Waging war on the enemy within

一月 22, 1999

Young scientist Martin Westwell is out to save the world. Alison Goddard reports.

For the first time in the 50 years since antibiotics were first used, we are starting to lose the war against bacteria and infections, and the pharmaceuticals companies are only just waking up to this." So says Martin Westwell, a -year-old chemist at the University of Oxford who will give the first in a series of ten lectures by young scientists at the Royal Institution next week.

If the war is lost, we could face an enormous death toll from septic infections, close to that that stalked Britain until the introduction of penicillin in the 1940s. "Mutant bacteria with a natural resistance to antibiotics appear especially in hospitals, because that is where a great deal of antibiotics are used," Westwell says. "In the 1980s and 1990s there was an explosion of bacteria that were resistant to antibiotics.

"We now have bacteria that is resistant to vancomycin, sometimes called the antibiotic of last resort," Westwell says. There has been one case in Japan and two in the United States where doctors could do nothing but hope that patients would recover without treatment, which they did. But such cases highlight how easily an outbreak of untreatable infection could occur.

In his lecture, Westwell will describe the 50-year battle against infection. Alexander Fleming discovered penicillin in 1928. "He probably had an inkling that it would be useful as a medicine because he tried injecting it into mice," Westwell says. A decade later, when Howard Florey and Ernst Chain were looking for natural compounds to treat infection, they read Fleming's article.

The first person the pair treated with penicillin was a policeman. He responded well, but the new drug was difficult to cultivate in large quantities and supplies began to run out. Florey and Chain collected the patient's urine and extracted the penicillin for re-use, but they got less of the drug each time. The policeman eventually died, but the fact that he had recovered initially hinted that penicillin could work.

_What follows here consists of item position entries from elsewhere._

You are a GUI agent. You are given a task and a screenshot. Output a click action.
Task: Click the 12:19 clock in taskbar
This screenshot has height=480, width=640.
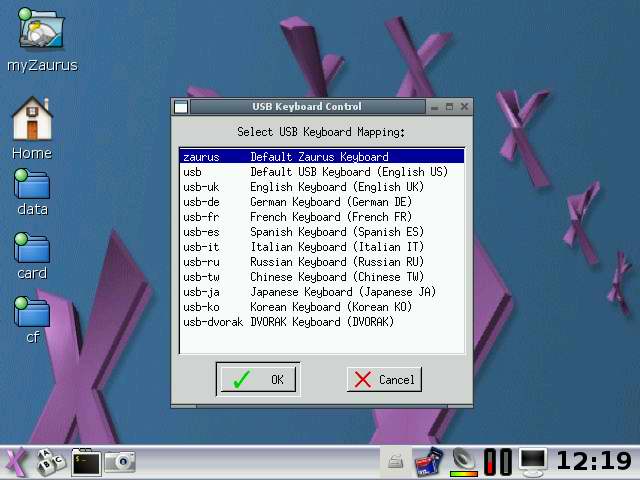[x=593, y=461]
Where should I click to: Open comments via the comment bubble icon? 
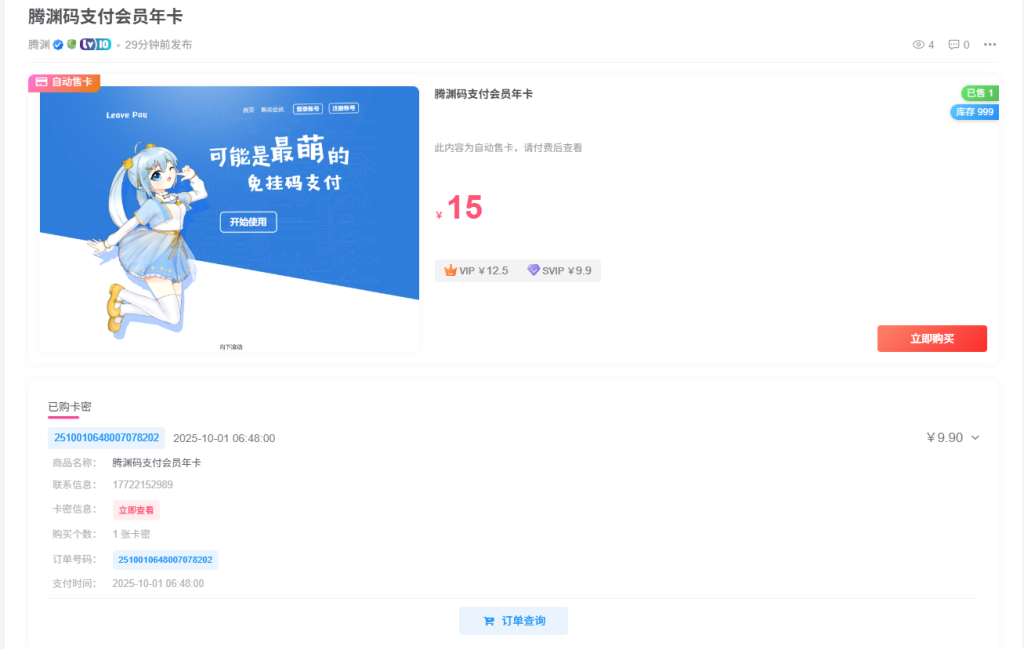tap(954, 45)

Florey and Chain decided against patenting the drug because it could be useful in the war. US drug companies made penicillin for the Allies. "The second world war was the first war in which more men died fighting than died of infection," Westwell says.

When the National Health Service was founded in 1948, it had enormous wards for people with infected wounds. "The doctors could not treat these people, they were just put there and looked after until they recovered or they died. The NHS was saved by antibiotics because people could just go and get medicine from their doctor as an out-patient rather than going into hospital."

But now hospitals are the hotbed of antibiotic resistance, and Westwell is on a crusade to help design new antibiotics. "I am interested in how molecules interact and how they cause an effect in humans. We are still learning things, such as how bacteria divide. If we could hamper that division, we would have a new drug."

One possible new approach to the problem of antibiotic resistance lies with bacteria phages - viruses that attack only bacteria. As these phages evolve alongside bacteria, new ways of treating infection emerge with the new treatment-resistant strains of bacteria. "If we are losing the arms race with antibiotics, we can turn to phages that can keep pace with the evolution of bacteria," Westwell says.

But there are problems with phages because they are bacteria-specific, which means that doctors must identify which bacteria are causing the infection before effective treatment can begin.

"Bacteria will always be able to respond," Westwell says. "That is evolution." The war goes on for ever.

"Scientists for the new century": the Royal Institution, January . For tickets, contact the RI, 0171-670 2985.

* TEACHING BY EXAMPLE

Martin Westwell's other crusade involves improving access to Oxford and Cambridge for students from non-traditional backgrounds. A former pupil of Wigan Technical College, Westwell went to Churchill College, Cambridge, as an undergraduate in 1989. He stayed at Cambridge for his PhD before becoming a junior fellow at Lincoln College, Oxford, in 1996.

"I go to Wigan Tech and talk to able students," he says. "I tell them that I might not be a typical don but there are people like me at Oxbridge.

"I also wanted the ten and 11-year-old students to visit the Science Museum and Natural History Museum in London, but this fell through because of administrative problems."